Desde Caroya podés seguir hacia el norte por la vieja traza del Camino Real hasta Villa del Totoral, a unos 80 km de la capital por la RN9. Es un pueblo colonial de calma absoluta, rodeado de estancias donde se comen quesos y fiambres de campo y se respira la cocina rural cordobesa.
Qué probar
›Salame típico de Colonia Caroya, la estrella indiscutida: firme, curado al frío del invierno, con su grano de tocino a la vista.
›Quesos de vaca de la cuenca lechera cordobesa, base de casi todas las tablas de la zona.
›Quesos de cabra de Traslasierra, la joya del oeste: de queserías como La Colorada (en San José), Antigua Quesería Núñez (en Loma Bola) o Granja Verbena, que ya llegan a restaurantes top de Buenos Aires.
›Vino frizzante y chinato de las bodegas caroyenses para acompañar.
Cuándo ir
El gran momento es octubre, cuando Colonia Caroya celebra la Fiesta Provincial del Salame Típico, con más de 40 ediciones a cuestas. Los productores compiten por el mejor salame del año y hay música, exposiciones y visitas guiadas: una fiesta familiar donde se prueba de todo.

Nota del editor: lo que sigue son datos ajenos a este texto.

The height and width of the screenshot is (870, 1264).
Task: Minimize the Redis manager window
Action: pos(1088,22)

Si querés algo más tranquilo, el otoño y el invierno son ideales: es la temporada natural de elaboración de los embutidos, hace frío para caminar el pueblo y las fábricas están en plena producción.
Tips
›Salí temprano de la capital: llegás a Caroya en menos de una hora y aprovechás la mañana para las fábricas, que suelen abrir desde las 8.

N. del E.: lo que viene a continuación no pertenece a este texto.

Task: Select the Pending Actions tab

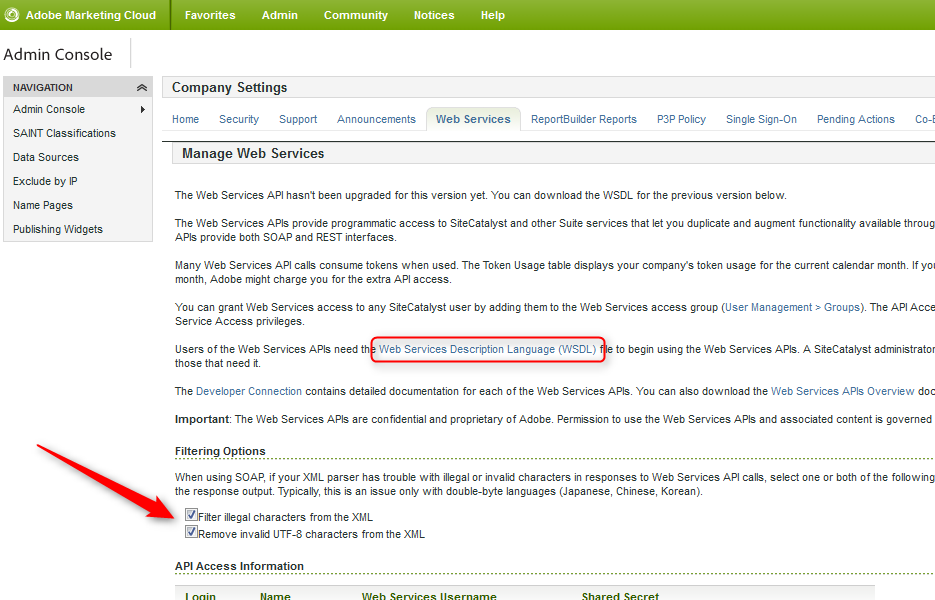Action: coord(855,119)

›Llevá conservadora con hielo: vas a volver cargado de salame, queso y vino, y conviene mantener la cadena de frío.
›Confirmá horarios y visitas guiadas por teléfono o redes antes de ir; muchas son fábricas familiares con horarios acotados.
›Si tenés más de un día, extendé la ruta hacia Traslasierra (Villa Dolores, Nono, San José) para sumar los quesos de cabra, que valen el viaje.
›Comé sin apuro: pedí una tabla de fiambres y quesos regionales en alguna estancia o parrilla de la zona y maridala con un frizzante caroyense.
Los Caminos del Queso son eso: una excusa perfecta para salir de la ciudad, conocer a los productores cara a cara y volver con el auto oliendo a salame. Puro sabor cordobés, de campo y de tradición.